*Assigned task:* Write out each line of the material below once more, exactly as it appears.

*Source material:*
*** Block opens ***
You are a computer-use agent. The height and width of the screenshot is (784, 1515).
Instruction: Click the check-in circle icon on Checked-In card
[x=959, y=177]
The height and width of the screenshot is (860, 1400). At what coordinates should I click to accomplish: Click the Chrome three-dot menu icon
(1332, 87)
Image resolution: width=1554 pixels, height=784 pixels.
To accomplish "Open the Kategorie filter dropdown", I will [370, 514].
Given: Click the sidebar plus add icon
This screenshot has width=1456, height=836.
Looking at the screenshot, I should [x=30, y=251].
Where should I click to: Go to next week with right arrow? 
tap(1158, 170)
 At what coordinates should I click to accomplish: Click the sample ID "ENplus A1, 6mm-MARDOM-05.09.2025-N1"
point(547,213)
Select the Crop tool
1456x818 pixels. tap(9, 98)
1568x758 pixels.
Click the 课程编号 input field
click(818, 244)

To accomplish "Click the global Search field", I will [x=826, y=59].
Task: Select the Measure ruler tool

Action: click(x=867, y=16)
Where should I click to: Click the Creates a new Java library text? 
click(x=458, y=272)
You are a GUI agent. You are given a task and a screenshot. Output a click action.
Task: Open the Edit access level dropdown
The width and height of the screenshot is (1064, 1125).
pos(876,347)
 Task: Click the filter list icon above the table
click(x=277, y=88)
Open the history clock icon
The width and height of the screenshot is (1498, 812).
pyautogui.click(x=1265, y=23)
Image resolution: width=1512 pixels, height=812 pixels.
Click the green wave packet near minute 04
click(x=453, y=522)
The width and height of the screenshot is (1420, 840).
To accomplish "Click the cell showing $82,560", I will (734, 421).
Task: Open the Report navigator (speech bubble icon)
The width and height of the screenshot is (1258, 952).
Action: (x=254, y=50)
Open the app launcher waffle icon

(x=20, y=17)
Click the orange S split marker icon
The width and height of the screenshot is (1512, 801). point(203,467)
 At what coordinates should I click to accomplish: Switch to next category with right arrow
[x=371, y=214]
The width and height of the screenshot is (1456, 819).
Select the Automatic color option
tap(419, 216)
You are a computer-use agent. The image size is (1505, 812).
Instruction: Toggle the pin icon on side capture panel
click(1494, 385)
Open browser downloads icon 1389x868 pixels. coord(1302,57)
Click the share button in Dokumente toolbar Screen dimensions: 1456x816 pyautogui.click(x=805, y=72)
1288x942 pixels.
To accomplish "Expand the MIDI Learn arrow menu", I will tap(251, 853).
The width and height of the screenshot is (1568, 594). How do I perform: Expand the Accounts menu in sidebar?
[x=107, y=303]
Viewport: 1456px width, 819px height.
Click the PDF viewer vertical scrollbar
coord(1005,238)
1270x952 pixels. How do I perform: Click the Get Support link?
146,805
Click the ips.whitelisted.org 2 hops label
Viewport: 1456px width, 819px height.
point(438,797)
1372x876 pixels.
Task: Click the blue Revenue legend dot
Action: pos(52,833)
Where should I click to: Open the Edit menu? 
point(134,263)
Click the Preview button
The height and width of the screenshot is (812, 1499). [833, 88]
*** Block closes ***
*Worked solution:*
You are a computer-use agent. The height and width of the screenshot is (784, 1515).
Instruction: Click the check-in circle icon on Checked-In card
[x=959, y=177]
The height and width of the screenshot is (860, 1400). At what coordinates should I click to accomplish: Click the Chrome three-dot menu icon
(1332, 87)
Image resolution: width=1554 pixels, height=784 pixels.
To accomplish "Open the Kategorie filter dropdown", I will [370, 514].
Given: Click the sidebar plus add icon
This screenshot has width=1456, height=836.
Looking at the screenshot, I should [x=30, y=251].
Where should I click to: Go to next week with right arrow? 
tap(1158, 170)
 At what coordinates should I click to accomplish: Click the sample ID "ENplus A1, 6mm-MARDOM-05.09.2025-N1"
point(547,213)
Select the Crop tool
1456x818 pixels. tap(9, 98)
1568x758 pixels.
Click the 课程编号 input field
click(818, 244)

To accomplish "Click the global Search field", I will [x=826, y=59].
Task: Select the Measure ruler tool

Action: click(x=867, y=16)
Where should I click to: Click the Creates a new Java library text? 
click(x=458, y=272)
You are a GUI agent. You are given a task and a screenshot. Output a click action.
Task: Open the Edit access level dropdown
The width and height of the screenshot is (1064, 1125).
pos(876,347)
 Task: Click the filter list icon above the table
click(x=277, y=88)
Open the history clock icon
The width and height of the screenshot is (1498, 812).
pyautogui.click(x=1265, y=23)
Image resolution: width=1512 pixels, height=812 pixels.
Click the green wave packet near minute 04
click(x=453, y=522)
The width and height of the screenshot is (1420, 840).
To accomplish "Click the cell showing $82,560", I will (734, 421).
Task: Open the Report navigator (speech bubble icon)
The width and height of the screenshot is (1258, 952).
Action: (x=254, y=50)
Open the app launcher waffle icon

(x=20, y=17)
Click the orange S split marker icon
The width and height of the screenshot is (1512, 801). point(203,467)
 At what coordinates should I click to accomplish: Switch to next category with right arrow
[x=371, y=214]
The width and height of the screenshot is (1456, 819).
Select the Automatic color option
tap(419, 216)
You are a computer-use agent. The image size is (1505, 812).
Instruction: Toggle the pin icon on side capture panel
click(1494, 385)
Open browser downloads icon 1389x868 pixels. coord(1302,57)
Click the share button in Dokumente toolbar Screen dimensions: 1456x816 pyautogui.click(x=805, y=72)
1288x942 pixels.
To accomplish "Expand the MIDI Learn arrow menu", I will tap(251, 853).
The width and height of the screenshot is (1568, 594). How do I perform: Expand the Accounts menu in sidebar?
[x=107, y=303]
Viewport: 1456px width, 819px height.
Click the PDF viewer vertical scrollbar
coord(1005,238)
1270x952 pixels. How do I perform: Click the Get Support link?
146,805
Click the ips.whitelisted.org 2 hops label
Viewport: 1456px width, 819px height.
point(438,797)
1372x876 pixels.
Task: Click the blue Revenue legend dot
Action: pos(52,833)
Where should I click to: Open the Edit menu? 
point(134,263)
Click the Preview button
The height and width of the screenshot is (812, 1499). [833, 88]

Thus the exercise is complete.